I wanted to see how members on here felt about NIST new draft of password policy suggestion.
What’s new ?
What are the major differences between current received wisdom about “secure passwords” and what NIST is now recommending?
Some of the recommendations you can probably guess; others may surprise you.
We’ll start with the things you should do.
Favor the user. To begin with, make your password policies user friendly and put the burden on the verifier when possible.
In other words, we need to stop asking users to do things that aren’t actually improving security.
Much research has gone into the efficacy of many of our so-called “best practices” and it turns out they don’t help enough to be worth the pain they cause.
Size matters. At least it does when it comes to passwords.
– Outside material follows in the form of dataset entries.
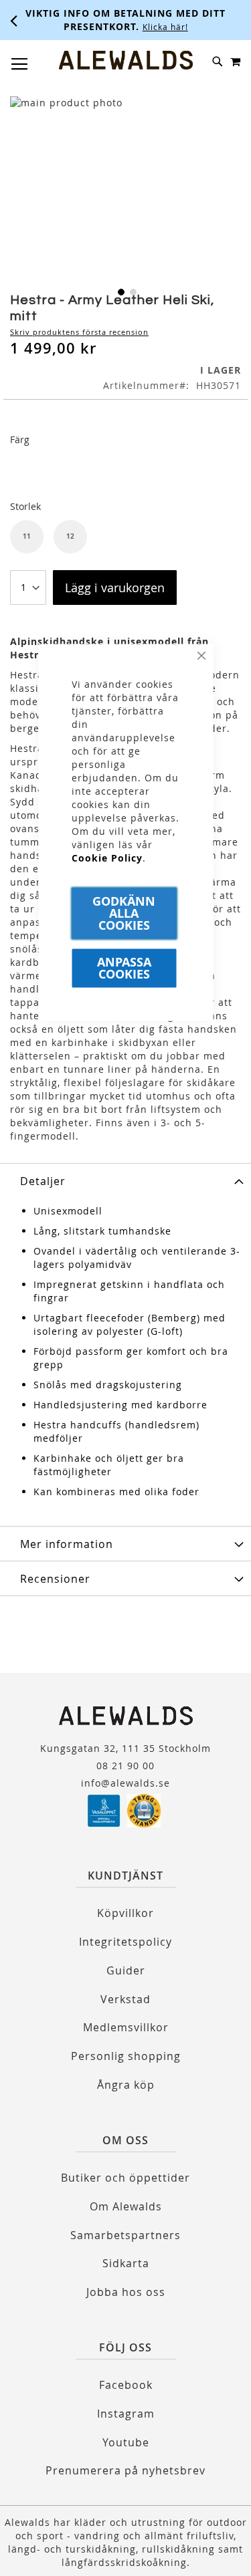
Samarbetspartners (125, 2235)
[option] (27, 470)
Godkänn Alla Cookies (123, 913)
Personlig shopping (126, 2056)
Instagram (126, 2413)
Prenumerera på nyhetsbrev (125, 2470)
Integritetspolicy (125, 1941)
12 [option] (70, 536)
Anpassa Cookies (124, 968)
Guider (125, 1970)
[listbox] (125, 471)
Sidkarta (125, 2263)
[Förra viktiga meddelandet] (14, 20)
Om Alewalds (126, 2206)
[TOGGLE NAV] (19, 64)
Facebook (126, 2384)
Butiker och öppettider (125, 2177)
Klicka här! (165, 26)
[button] (120, 291)
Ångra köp (126, 2084)
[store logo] (126, 60)
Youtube (125, 2442)
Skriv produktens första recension (79, 332)
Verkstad (125, 1999)
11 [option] (27, 536)
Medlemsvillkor (126, 2027)
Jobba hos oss (125, 2292)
NIST’s new guidelines say you need a minimum of 8 characters. (That’s not a maximum minimum – you can increase the minimum password length for more sensitive accounts.)
Better yet, NIST says you should allow a maximum length of at least 64, so no more “Sorry, your password can’t be longer than 16 characters.”
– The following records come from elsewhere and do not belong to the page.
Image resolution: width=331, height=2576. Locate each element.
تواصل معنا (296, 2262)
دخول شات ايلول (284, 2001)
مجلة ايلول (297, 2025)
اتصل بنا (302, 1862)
Applications must allow all printable ASCII characters, including spaces, and should accept all UNICODE characters, too, including emoji!
This is great advice, and considering that passwords must be hashed and salted when stored (which converts them to a fixed-length representation) there shouldn’t be unnecessary restrictions on length.
We often advise people to use passphrases, so they should be allowed to use all common punctuation characters and any language to improve usability and increase variety.
Check new passwords against a dictionary of known-bad choices. You don’t want to let people use ChangeMe, thisisapassword, yankees, and so on.
More research needs to be done into how to choose and use your “banned list,” but Jim Fenton thinks that 100,000 entries is a good starting point.
The don’ts
Now for all the things you shouldn’t do.
No composition rules. What this means is, no more rules that force you to use particular characters or combinations, like those daunting conditions on some password reset pages that say, “Your password must contain one lowercase letter, one uppercase letter, one number, four symbols but not &%#@_, and the surname of at least one astronaut.”
Let people choose freely, and encourage longer phrases instead of hard-to-remember passwords or illusory complexity such as pA55w+rd.
No password hints. None. If I wanted people have a better chance at guessing my password, I’d write it on a note attached to my screen.
People set password hints like rhymes with assword when you allow hints. (Really! We have some astonishing examples from Adobe’s 2013 password breach.)
Knowledge-based authentication (KBA) is out. KBA is when a site says, “Pick from a list of questions – Where did you attend high school? What’s your favourite football team? – and tell us the answer in case we ever need to check that it’s you.”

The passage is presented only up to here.